As usual…a week or more late…
Post Update 2015-07-31 New tool version: Milano 1.1.0 Release with Linux and Mac OSx IOC's Now Included - Rook Security
Anyway, Rook Security spent some time analyzing the data-dump from Hacking Team and in the process have found some indicators of compromise (IOCs) of a Hacking Team presence on a system.
Basically you can download their free/open-source tool which does a quick or full scan of a system and compares the files against known IOC hashes.
Downloads - Rook Security. Current look for the “Milano 1.0.1: Hacking Team Malware Detection Utility” link. There is also an MSI version for enterprise deployment.

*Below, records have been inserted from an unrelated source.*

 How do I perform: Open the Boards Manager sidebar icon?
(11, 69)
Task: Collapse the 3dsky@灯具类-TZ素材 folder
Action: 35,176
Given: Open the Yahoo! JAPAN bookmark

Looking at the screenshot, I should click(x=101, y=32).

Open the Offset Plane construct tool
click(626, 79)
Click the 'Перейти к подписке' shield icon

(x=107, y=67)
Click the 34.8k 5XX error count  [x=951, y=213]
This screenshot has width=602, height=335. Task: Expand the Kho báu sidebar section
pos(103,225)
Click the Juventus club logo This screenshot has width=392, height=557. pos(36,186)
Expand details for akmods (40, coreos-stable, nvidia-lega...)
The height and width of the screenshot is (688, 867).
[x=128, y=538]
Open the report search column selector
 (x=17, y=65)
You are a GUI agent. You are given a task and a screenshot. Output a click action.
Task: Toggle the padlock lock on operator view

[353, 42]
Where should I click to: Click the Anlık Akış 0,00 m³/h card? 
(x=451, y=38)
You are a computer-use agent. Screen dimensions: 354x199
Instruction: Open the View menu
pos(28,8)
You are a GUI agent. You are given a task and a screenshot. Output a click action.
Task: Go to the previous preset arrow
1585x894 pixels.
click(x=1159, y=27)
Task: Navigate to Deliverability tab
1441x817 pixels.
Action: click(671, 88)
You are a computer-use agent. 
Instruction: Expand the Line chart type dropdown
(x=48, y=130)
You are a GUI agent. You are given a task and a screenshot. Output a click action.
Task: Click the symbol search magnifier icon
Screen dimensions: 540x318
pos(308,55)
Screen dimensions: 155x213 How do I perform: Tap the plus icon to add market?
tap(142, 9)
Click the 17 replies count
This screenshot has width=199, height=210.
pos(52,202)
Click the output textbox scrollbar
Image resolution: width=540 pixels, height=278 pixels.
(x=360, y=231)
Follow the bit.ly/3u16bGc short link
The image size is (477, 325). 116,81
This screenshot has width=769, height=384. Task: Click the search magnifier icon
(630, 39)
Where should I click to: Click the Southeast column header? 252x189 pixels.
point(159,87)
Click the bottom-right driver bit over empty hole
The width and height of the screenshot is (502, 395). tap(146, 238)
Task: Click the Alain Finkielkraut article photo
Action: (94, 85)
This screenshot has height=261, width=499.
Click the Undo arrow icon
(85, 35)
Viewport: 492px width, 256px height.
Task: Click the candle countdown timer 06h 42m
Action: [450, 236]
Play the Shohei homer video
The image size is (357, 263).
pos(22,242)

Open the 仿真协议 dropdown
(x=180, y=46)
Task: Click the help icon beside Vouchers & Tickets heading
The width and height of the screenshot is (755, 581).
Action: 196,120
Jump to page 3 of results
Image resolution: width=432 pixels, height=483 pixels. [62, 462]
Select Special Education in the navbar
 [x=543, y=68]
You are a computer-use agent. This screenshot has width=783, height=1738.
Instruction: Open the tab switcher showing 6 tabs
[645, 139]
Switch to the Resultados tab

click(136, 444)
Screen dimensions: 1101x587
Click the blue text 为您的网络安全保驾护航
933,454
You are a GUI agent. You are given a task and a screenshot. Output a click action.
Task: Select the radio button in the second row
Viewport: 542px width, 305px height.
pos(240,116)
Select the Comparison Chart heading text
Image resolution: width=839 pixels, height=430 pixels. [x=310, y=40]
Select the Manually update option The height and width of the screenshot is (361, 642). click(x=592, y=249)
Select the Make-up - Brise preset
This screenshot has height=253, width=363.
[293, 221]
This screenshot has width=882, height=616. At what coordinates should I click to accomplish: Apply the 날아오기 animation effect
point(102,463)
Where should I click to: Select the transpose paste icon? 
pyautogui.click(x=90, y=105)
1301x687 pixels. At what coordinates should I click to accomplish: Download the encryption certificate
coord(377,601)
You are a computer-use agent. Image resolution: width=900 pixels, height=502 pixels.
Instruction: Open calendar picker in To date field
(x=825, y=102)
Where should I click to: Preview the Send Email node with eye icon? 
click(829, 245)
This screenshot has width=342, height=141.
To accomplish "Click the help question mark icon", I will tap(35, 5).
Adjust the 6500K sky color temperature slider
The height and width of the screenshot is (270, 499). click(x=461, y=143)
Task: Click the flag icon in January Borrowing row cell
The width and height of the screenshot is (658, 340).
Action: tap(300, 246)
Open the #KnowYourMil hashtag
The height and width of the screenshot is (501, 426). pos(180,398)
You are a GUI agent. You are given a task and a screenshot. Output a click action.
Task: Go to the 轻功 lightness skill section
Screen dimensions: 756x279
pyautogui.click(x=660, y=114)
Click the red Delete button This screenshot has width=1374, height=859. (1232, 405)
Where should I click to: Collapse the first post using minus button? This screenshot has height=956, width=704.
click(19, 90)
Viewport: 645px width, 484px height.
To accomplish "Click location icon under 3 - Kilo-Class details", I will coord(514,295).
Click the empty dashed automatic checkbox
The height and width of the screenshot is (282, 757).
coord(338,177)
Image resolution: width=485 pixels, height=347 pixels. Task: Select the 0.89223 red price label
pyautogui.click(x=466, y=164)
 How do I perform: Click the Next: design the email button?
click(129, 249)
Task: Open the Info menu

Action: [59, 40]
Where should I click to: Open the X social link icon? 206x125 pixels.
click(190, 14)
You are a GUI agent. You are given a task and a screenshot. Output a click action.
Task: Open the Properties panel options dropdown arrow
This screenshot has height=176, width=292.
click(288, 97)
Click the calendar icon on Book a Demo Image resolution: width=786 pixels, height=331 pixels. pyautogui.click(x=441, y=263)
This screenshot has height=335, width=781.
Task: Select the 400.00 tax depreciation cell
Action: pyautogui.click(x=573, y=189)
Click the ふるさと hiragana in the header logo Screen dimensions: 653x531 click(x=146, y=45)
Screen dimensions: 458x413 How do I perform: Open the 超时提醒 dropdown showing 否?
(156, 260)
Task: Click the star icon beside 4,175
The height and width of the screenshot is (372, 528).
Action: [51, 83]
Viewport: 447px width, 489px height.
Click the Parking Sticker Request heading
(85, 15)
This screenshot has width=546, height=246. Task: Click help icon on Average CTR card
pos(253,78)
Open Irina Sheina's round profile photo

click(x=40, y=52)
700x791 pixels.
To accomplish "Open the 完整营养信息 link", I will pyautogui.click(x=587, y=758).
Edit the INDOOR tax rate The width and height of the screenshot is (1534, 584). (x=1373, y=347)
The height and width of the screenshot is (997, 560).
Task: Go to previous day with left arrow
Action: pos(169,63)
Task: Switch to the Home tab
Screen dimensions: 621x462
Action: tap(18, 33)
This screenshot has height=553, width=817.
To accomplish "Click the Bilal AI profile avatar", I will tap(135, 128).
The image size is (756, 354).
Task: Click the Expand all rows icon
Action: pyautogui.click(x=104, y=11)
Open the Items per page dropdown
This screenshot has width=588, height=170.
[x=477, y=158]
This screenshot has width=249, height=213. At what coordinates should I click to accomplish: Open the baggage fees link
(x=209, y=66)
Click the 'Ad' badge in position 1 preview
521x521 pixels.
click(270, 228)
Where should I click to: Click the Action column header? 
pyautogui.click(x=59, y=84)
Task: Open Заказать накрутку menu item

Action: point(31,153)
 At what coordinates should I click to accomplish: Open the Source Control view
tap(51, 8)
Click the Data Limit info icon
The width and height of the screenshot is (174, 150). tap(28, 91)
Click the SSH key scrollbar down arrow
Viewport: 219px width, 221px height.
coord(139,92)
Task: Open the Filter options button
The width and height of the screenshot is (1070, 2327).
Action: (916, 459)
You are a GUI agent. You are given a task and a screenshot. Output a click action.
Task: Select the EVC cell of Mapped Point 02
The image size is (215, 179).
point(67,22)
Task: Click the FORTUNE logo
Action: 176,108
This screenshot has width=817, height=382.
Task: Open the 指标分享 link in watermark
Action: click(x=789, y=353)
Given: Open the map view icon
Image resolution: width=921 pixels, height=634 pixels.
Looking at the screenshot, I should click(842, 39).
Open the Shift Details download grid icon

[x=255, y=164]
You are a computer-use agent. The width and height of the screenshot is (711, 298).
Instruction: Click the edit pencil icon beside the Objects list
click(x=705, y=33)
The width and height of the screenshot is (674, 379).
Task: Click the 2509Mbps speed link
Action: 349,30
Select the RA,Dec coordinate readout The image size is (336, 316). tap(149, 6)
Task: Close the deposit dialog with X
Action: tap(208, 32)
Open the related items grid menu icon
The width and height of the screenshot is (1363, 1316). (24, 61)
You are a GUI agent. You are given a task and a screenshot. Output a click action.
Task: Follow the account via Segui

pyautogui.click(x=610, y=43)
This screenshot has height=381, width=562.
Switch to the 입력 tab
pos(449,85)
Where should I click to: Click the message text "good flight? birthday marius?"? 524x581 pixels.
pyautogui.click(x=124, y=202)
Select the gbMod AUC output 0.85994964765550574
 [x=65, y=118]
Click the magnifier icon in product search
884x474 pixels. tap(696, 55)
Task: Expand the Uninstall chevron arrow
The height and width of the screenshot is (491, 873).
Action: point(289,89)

Then it’s up to your leet skills to figure out if these are false positives or not.
I’ve ran their tool against both my systems. The quick scan is very fast. The full scan took a nighttime to complete on my traditional HDD system but it ran very fast across my SSDD drive system. In all cases my systems came back clean.
It’s a portable app so no excuse not to include in in your USB carry-stick toolkit.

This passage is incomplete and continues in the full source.